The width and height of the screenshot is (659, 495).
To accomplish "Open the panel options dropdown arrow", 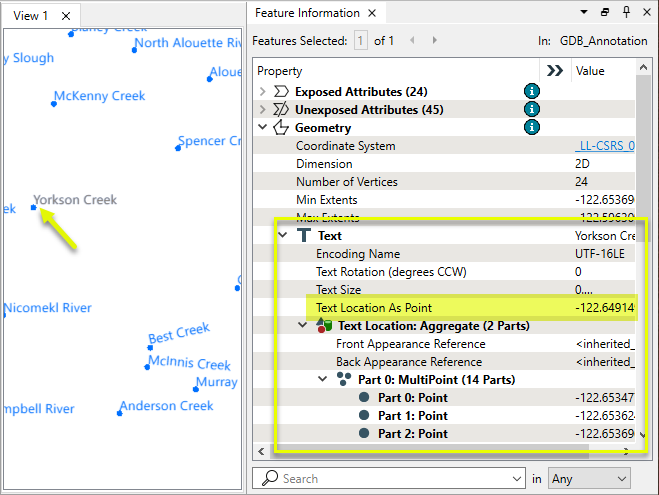I will 586,13.
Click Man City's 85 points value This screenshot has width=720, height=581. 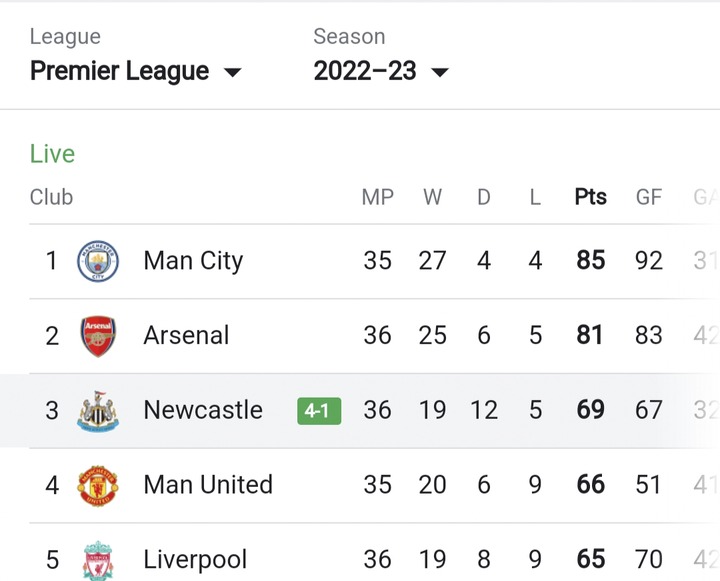coord(590,261)
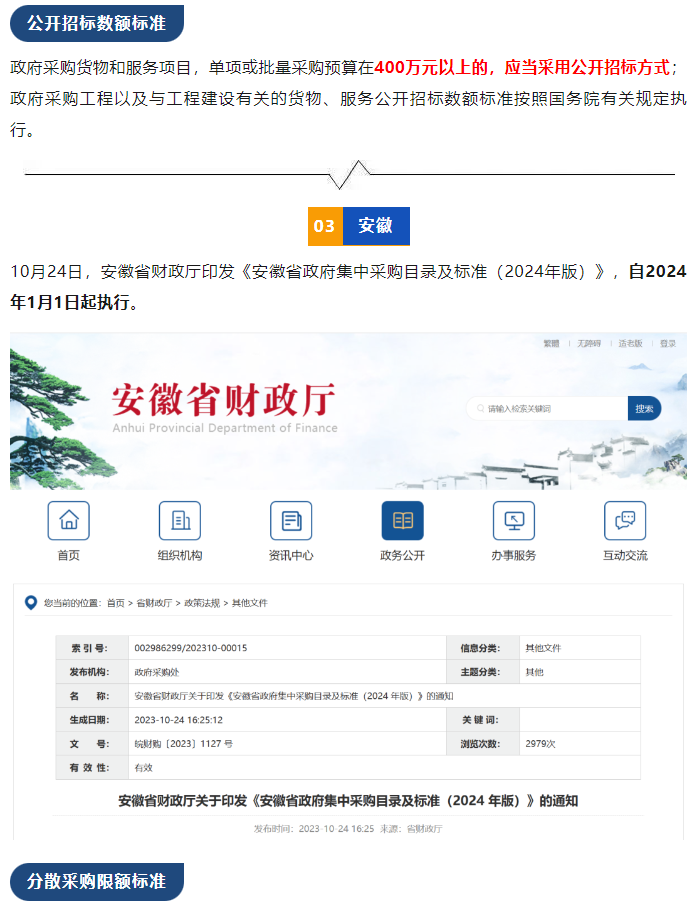Enable 无障碍 accessibility mode
The width and height of the screenshot is (697, 908).
click(x=589, y=344)
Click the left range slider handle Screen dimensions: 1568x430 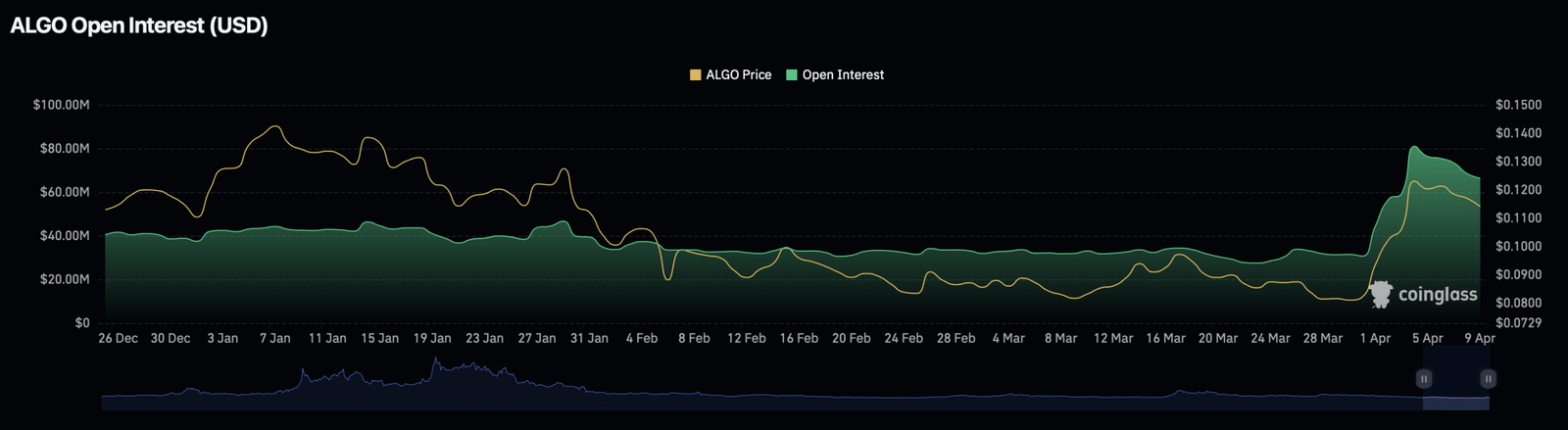click(x=1424, y=379)
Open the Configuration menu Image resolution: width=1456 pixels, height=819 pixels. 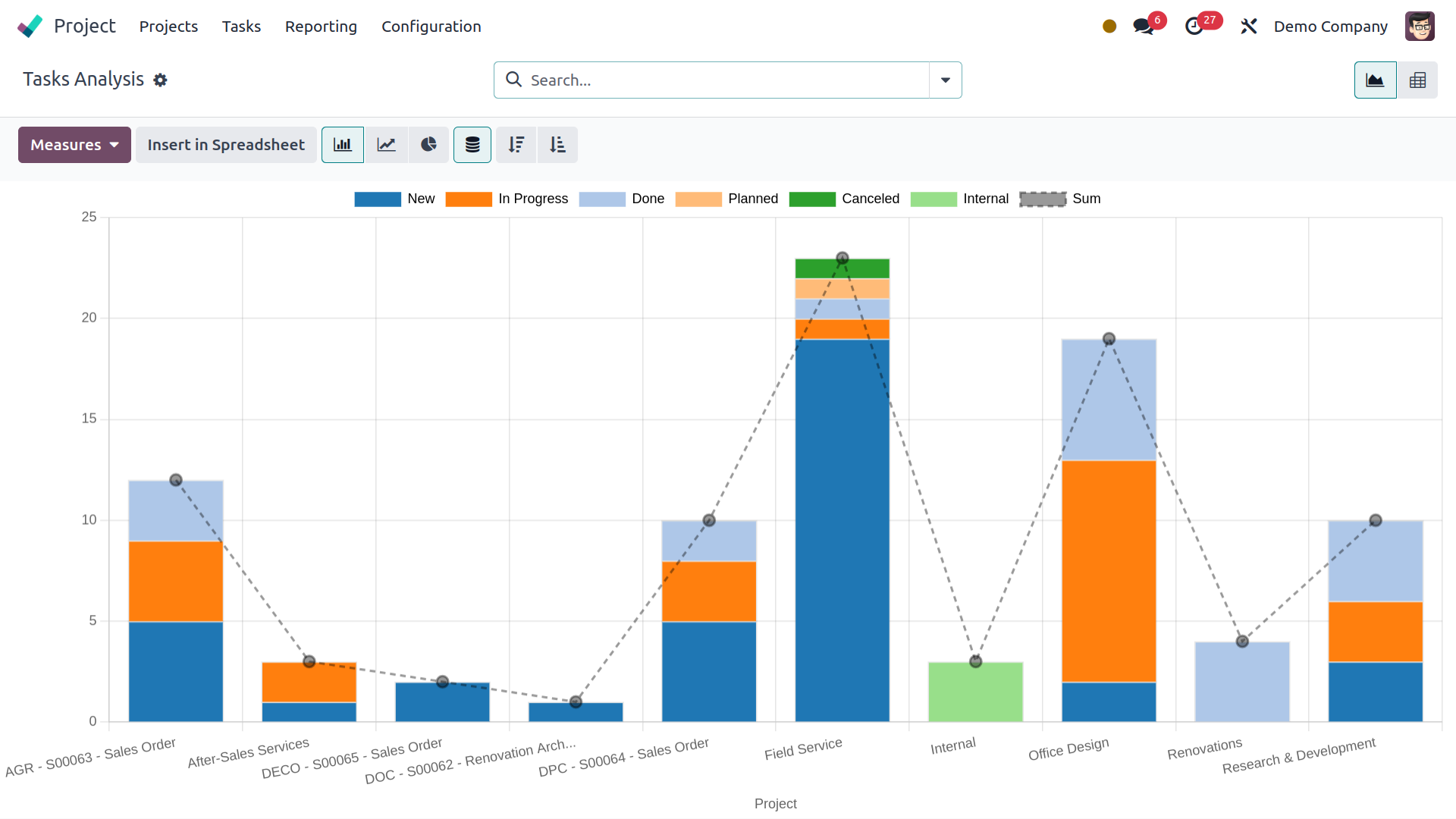[431, 27]
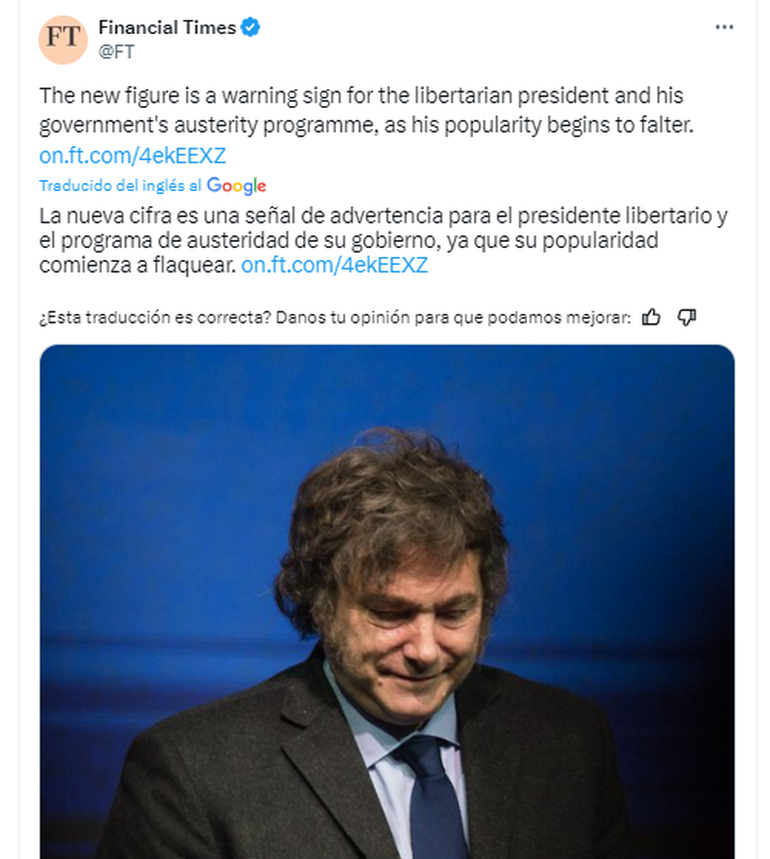Click the 'Traducido del inglés al' label

[x=121, y=186]
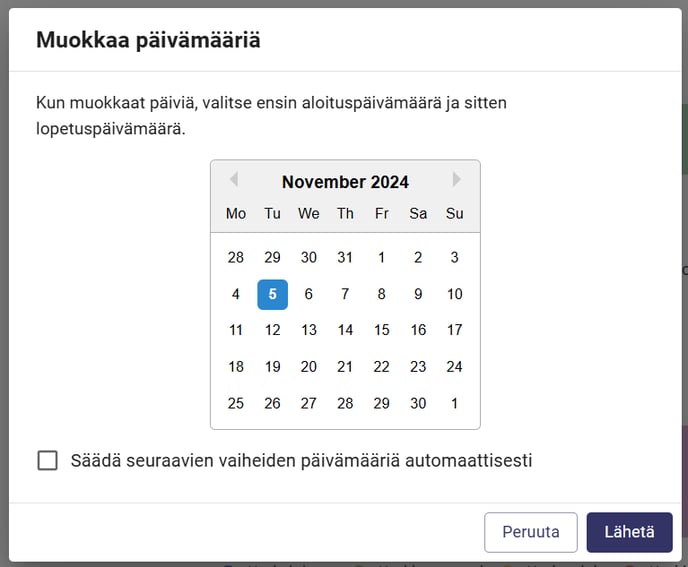688x567 pixels.
Task: Click the Peruuta button
Action: (x=530, y=532)
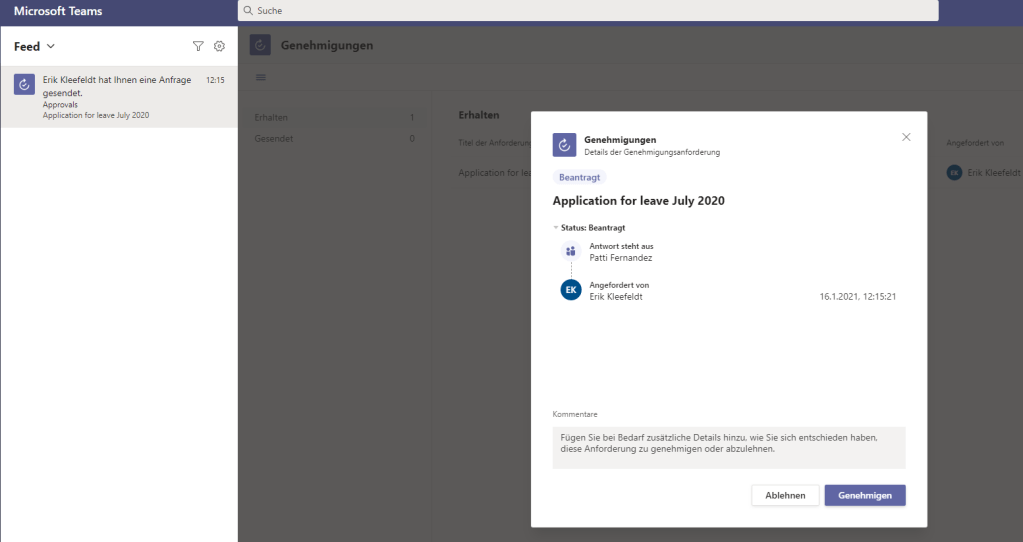Click the approver group icon beside Patti Fernandez

pos(571,251)
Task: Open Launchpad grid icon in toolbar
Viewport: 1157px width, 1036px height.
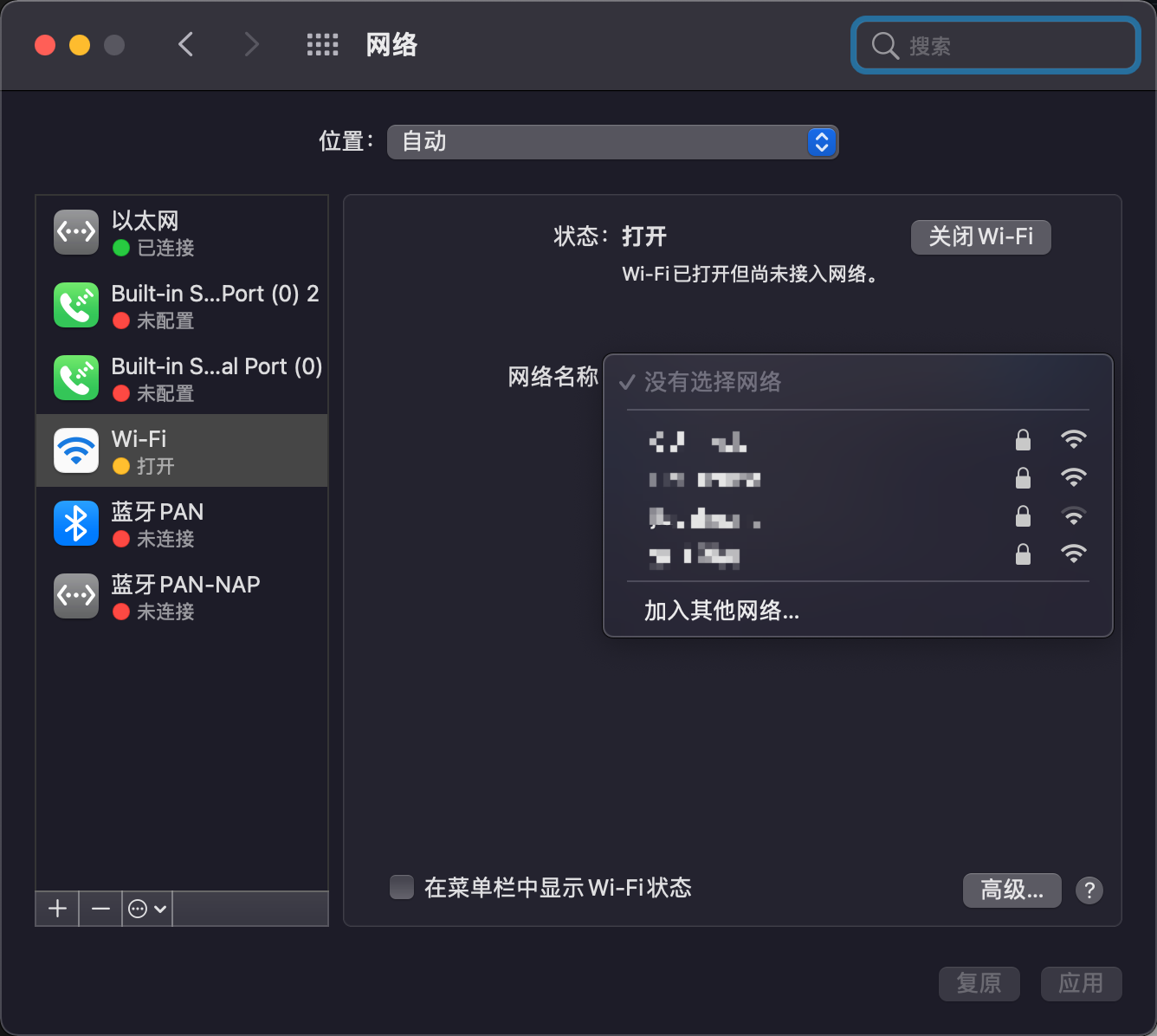Action: [322, 44]
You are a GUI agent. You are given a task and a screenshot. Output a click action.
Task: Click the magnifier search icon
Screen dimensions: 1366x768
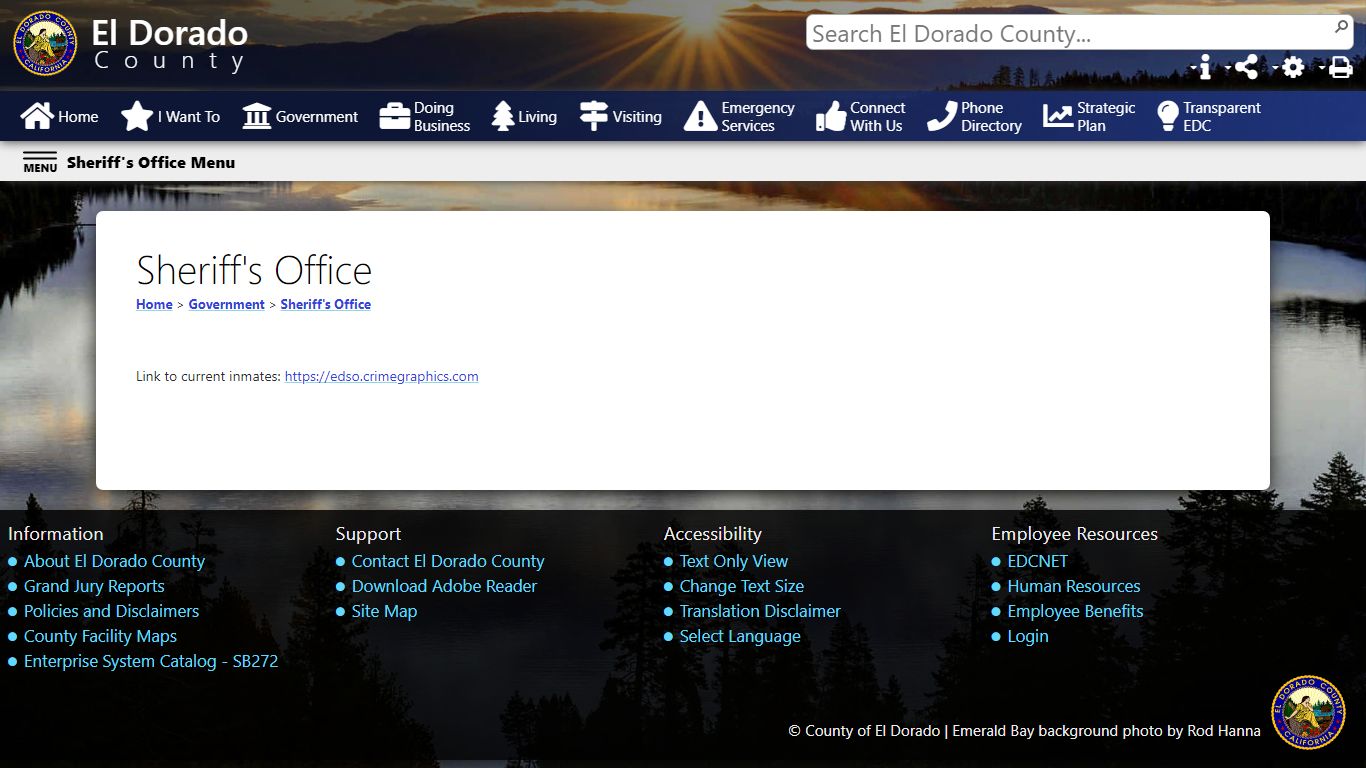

▬▬▬

> _Problem to work on_:
Repeat word for word the part of the records that opens with the line containing "Task: Open Launchpad grid icon in toolbar" and runs through the end of the records, including both the first and last lines. Leave the pictures out of your answer.

> _Written answer_:
Task: Open Launchpad grid icon in toolbar
Viewport: 1157px width, 1036px height.
Action: [322, 44]
You are a GUI agent. You are given a task and a screenshot. Output a click action.
Task: Click the magnifier search icon
Screen dimensions: 1366x768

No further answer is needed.